Analysis Dimension Key Findings Description
Linear vs. Non-linear Gap < 0 (Global) MLP extra capacity captures spurious correlations rather than true linguistic structure
Residual vs. Attention Residual >> Attention Mid-layer Lexeme: Residual 0.6-0.9 vs. Attention 0.2-0.4
Cross-lingual Turkish decays fastest Lexeme accuracy drops from 0.95 to 0.25 due to morphological complexity
Training Dynamics Inflection stable early Inflection converges in few checkpoints; Lexemes continue reshaping later

Key Findings

  • High early accuracy of lexeme information accompanied by near-zero selectivity implies it is driven primarily by surface correlations (e.g., subword overlap) rather than true lexical structure.
  • Inflectional information maintains positive selectivity (0.4-0.6) across the entire model depth, indicating it is a "truly encoded" linguistic property.
  • Frequency is strongly correlated with probe accuracy—rare lexemes and rare inflectional forms are primary error sources.
  • DeBERTa-v3 exhibits a sudden drop in steering effectiveness at approximately 75% depth, suggesting unique architectural representation constraints.

Highlights & Insights

  • Systematic application of selectivity metrics is the primary methodological highlight: reporting control comparisons alongside accuracy effectively addresses the long-standing "memorization pseudo-signal" issue in probing research.
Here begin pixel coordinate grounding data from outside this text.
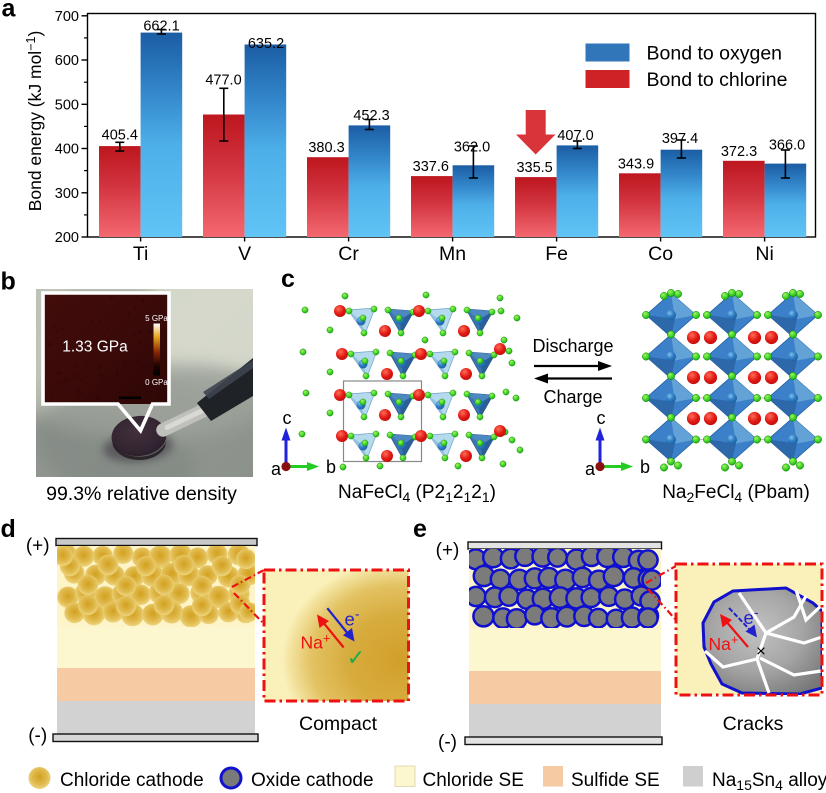  Describe the element at coordinates (474, 780) in the screenshot. I see `svg-text: Chloride SE` at that location.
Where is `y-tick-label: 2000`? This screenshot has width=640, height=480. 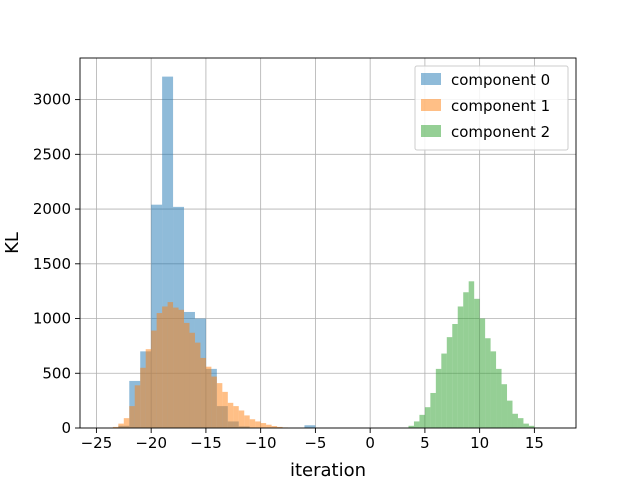
y-tick-label: 2000 is located at coordinates (52, 209).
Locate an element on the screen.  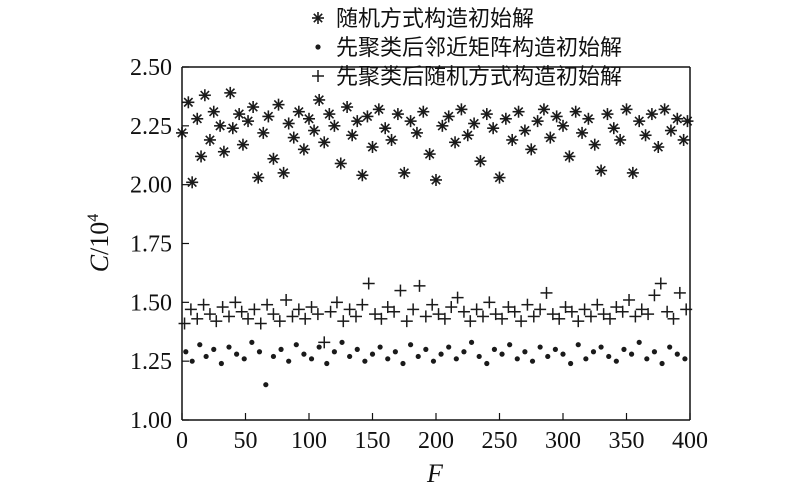
y-axis-label-suffix: /10 is located at coordinates (100, 238).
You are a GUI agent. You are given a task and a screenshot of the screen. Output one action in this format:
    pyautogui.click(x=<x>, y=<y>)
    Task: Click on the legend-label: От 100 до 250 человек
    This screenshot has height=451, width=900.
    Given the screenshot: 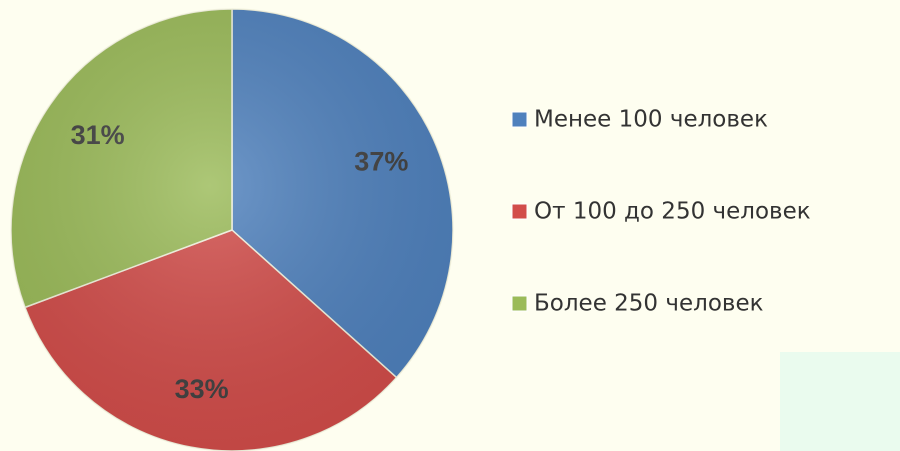 What is the action you would take?
    pyautogui.click(x=672, y=212)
This paradigm is directly transferable to any probing experiment.
  • The verification flow from "correlation" to "causality" via activation steering is comprehensive: first using probes to detect information existence, then using steering to prove manipulability, and finally using pre-training dynamics to track when the information forms.
  • The scale of covering 25 models across 6 languages is unprecedented, lending strong universality to the conclusions.

Limitations & Future Work

  • Decoder models use the last subword token as the word representation, which may not be optimal for all architectures.
  • Probes only detect correlations rather than causal mechanisms; steering experiments also only measure classifier changes rather than effects on downstream generation.
  • Syncretism (ambiguity) is not handled (e.g., identical forms for infinitive and non-past verbs in English).
  • Future work could extend to larger models (70B+) and more linguistic features (syntactic dependency, semantic roles, etc.).
  • vs. Jawahar et al. (2019) / Tenney et al. (2019): While they established the perception of hierarchical linguistic encoding in BERT, this paper systematically verifies and updates these conclusions across 25 modern models.
  • vs. Acs et al. (2024): While they performed multilingual morphosyntactic probing, they were limited to mBERT and XLM-RoBERTa; this work extends to modern decoder models and incorporates representation geometry analysis.

Rating

  • Novelty: ⭐⭐⭐⭐ Not a completely new paradigm, but unprecedented in scale and depth.
  • Experimental Thoroughness: ⭐⭐⭐⭐⭐ Extremely comprehensive across 25 models, 6 languages, and multiple dimensions.
  • Writing Quality: ⭐⭐⭐⭐⭐ Clear structure, fluent narrative, and rich visualizations.